REQUIREMENT =
Exact reproduction is needed for the lines from the one with "The height and width of the screenshot is (832, 1200)." to the end of the listing below, and for no other lines.

=====

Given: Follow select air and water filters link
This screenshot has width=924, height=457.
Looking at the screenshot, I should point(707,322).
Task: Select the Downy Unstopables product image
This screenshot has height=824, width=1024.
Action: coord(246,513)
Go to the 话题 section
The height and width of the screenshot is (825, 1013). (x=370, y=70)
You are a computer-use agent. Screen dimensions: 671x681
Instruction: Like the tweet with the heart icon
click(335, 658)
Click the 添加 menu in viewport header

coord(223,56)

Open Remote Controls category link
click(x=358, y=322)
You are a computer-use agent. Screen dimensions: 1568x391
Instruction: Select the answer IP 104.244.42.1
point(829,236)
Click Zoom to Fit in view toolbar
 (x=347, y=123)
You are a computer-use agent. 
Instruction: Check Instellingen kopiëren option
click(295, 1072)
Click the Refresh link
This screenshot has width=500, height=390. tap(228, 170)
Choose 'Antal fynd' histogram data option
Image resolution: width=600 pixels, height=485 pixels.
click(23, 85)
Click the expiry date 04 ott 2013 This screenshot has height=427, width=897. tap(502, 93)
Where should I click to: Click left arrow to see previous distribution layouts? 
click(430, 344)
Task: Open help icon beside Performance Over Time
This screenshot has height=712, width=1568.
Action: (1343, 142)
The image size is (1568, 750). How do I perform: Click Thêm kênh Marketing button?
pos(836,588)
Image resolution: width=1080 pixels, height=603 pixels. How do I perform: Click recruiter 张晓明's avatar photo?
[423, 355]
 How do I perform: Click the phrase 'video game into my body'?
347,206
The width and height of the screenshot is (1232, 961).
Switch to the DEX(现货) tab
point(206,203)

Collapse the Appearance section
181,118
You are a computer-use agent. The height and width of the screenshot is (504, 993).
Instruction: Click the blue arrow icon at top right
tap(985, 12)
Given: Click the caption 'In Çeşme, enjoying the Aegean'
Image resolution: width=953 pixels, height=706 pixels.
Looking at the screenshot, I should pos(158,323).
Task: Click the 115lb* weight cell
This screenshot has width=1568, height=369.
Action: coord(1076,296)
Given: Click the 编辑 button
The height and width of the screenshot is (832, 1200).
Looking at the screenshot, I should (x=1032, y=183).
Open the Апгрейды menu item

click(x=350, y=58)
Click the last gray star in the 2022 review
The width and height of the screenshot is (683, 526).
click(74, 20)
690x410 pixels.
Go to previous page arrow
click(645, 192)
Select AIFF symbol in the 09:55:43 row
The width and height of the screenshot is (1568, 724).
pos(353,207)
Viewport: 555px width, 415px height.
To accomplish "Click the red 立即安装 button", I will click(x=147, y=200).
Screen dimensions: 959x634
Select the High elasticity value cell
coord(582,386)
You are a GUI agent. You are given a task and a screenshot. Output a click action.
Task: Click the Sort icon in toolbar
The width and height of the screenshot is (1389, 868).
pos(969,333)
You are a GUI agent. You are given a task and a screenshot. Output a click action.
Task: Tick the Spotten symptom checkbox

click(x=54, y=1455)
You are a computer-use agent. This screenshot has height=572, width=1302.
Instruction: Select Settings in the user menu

=====

RESULT FOR THIS EXERCISE =
The height and width of the screenshot is (832, 1200).
Looking at the screenshot, I should (x=1032, y=183).
Open the Апгрейды menu item

click(x=350, y=58)
Click the last gray star in the 2022 review
The width and height of the screenshot is (683, 526).
click(74, 20)
690x410 pixels.
Go to previous page arrow
click(645, 192)
Select AIFF symbol in the 09:55:43 row
The width and height of the screenshot is (1568, 724).
pos(353,207)
Viewport: 555px width, 415px height.
To accomplish "Click the red 立即安装 button", I will click(x=147, y=200).
Screen dimensions: 959x634
Select the High elasticity value cell
coord(582,386)
You are a GUI agent. You are given a task and a screenshot. Output a click action.
Task: Click the Sort icon in toolbar
The width and height of the screenshot is (1389, 868).
pos(969,333)
You are a GUI agent. You are given a task and a screenshot. Output a click action.
Task: Tick the Spotten symptom checkbox

click(x=54, y=1455)
You are a computer-use agent. This screenshot has height=572, width=1302.
Instruction: Select Settings in the user menu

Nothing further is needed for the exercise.